Answer these questions from the text on CdS nanoparticles and montmorillonite, one per line:
1. What band gap does it give for CdS nanoparticles?
2. What two crystal structures of CdS does it name?
3. What were CTAB molecules used for?

▶ [TEXT SEGMENT]
----------------------------------------

Molecular simulations of interactions among CdS nanoparticles and montmorillonite

M. Pšenička, M. Pospíšil

Charles University in Prague, Faculty of Mathematics and Physics, Department of Chemical Physics and Optics, Ke Karlovu 3, 121 16 Prague 2, Czech Republic

milan.psenicka@matfyz.cz

CdS nanoparticles are semiconductors with a band gap about 2.5 eV and having photocatalytic properties for reduction of CO₂. CdS occurs in two different crystal structures (i) as hexagonal greenockite structure and (ii) cubic hawleyite structure. Nanostructured II-IV semiconductors such as CdS possess properties that make them very photosensitive materials. It is well known that the most of the properties strongly depends on the size and shape of nanoparticle [1]. Preparation of CdS nanoparticles was done in [2] by reaction of cadmium acetate and sodium sulphide in presence of cetyltrimethylamonium bromide (CTAB). CTAB molecules were used to control the diameter of CdS nanoparticles and to preserve their photocatalytic properties [3].

----------------------------------------

Records for locating described items:
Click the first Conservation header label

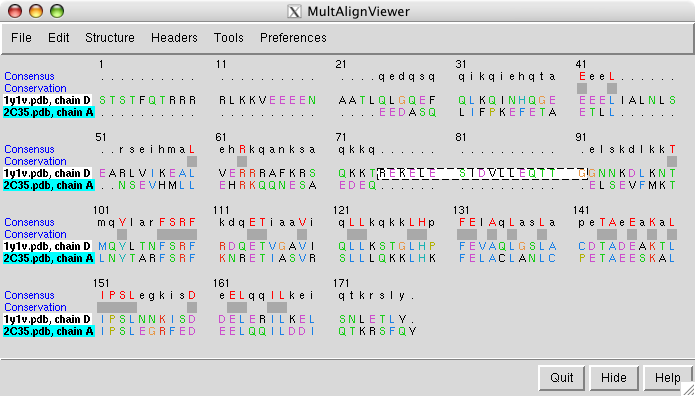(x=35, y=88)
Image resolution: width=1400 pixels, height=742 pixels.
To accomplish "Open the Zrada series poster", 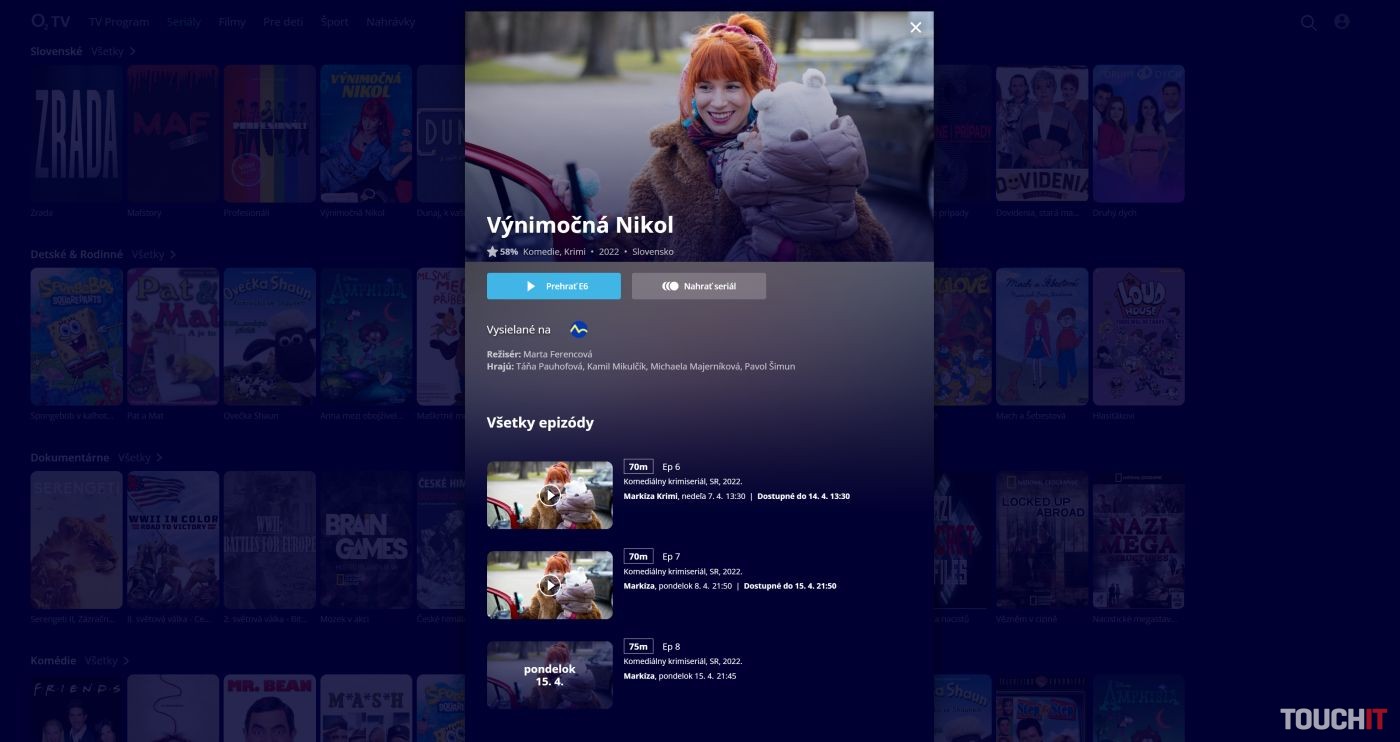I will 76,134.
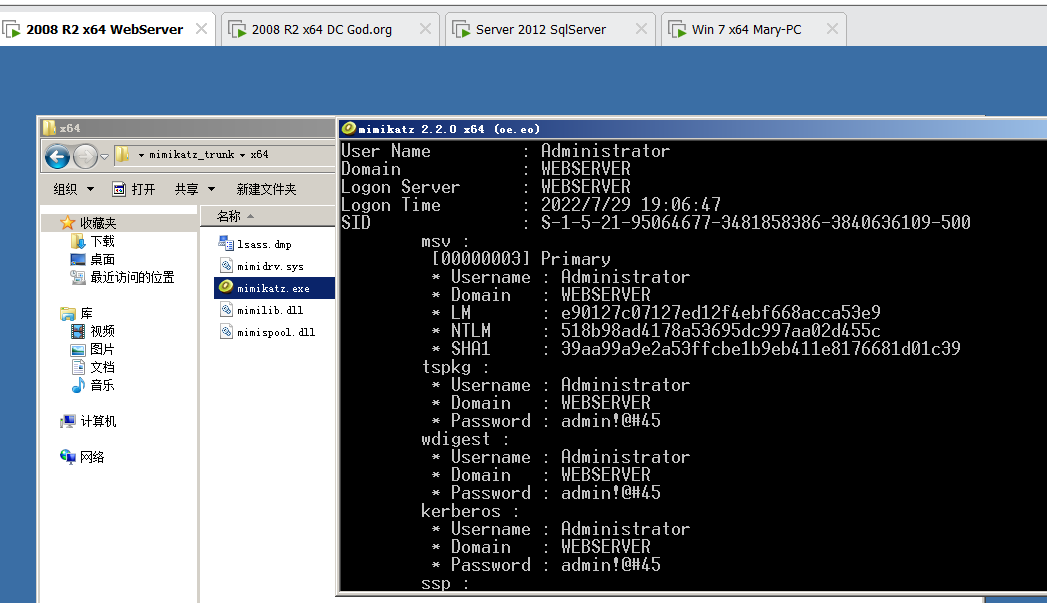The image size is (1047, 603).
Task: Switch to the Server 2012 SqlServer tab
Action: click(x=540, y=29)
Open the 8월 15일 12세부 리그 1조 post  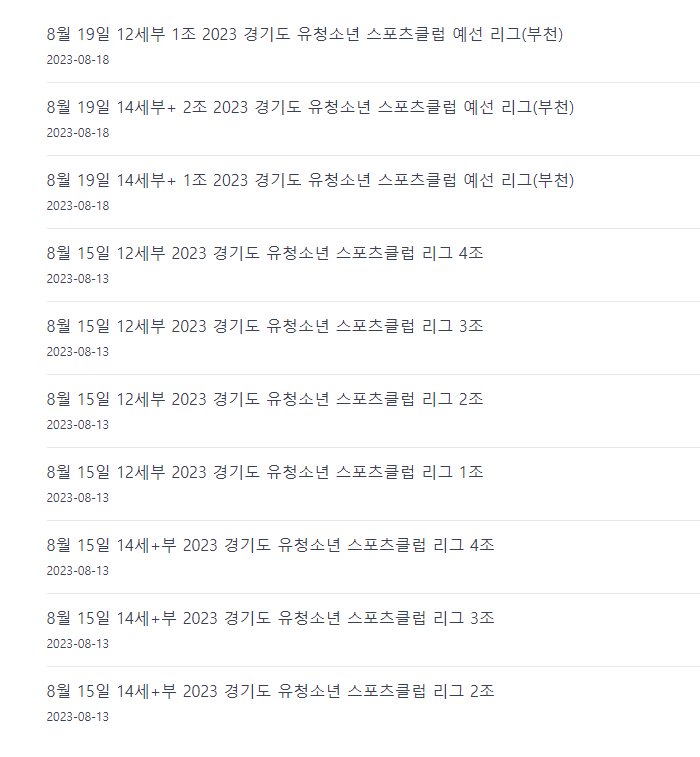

----------------------------------------

▶ [WRITTEN ANSWER]
1. About 2.5 eV.
2. Hexagonal greenockite and cubic hawleyite.
3. To control the diameter of CdS nanoparticles and to preserve their photocatalytic properties.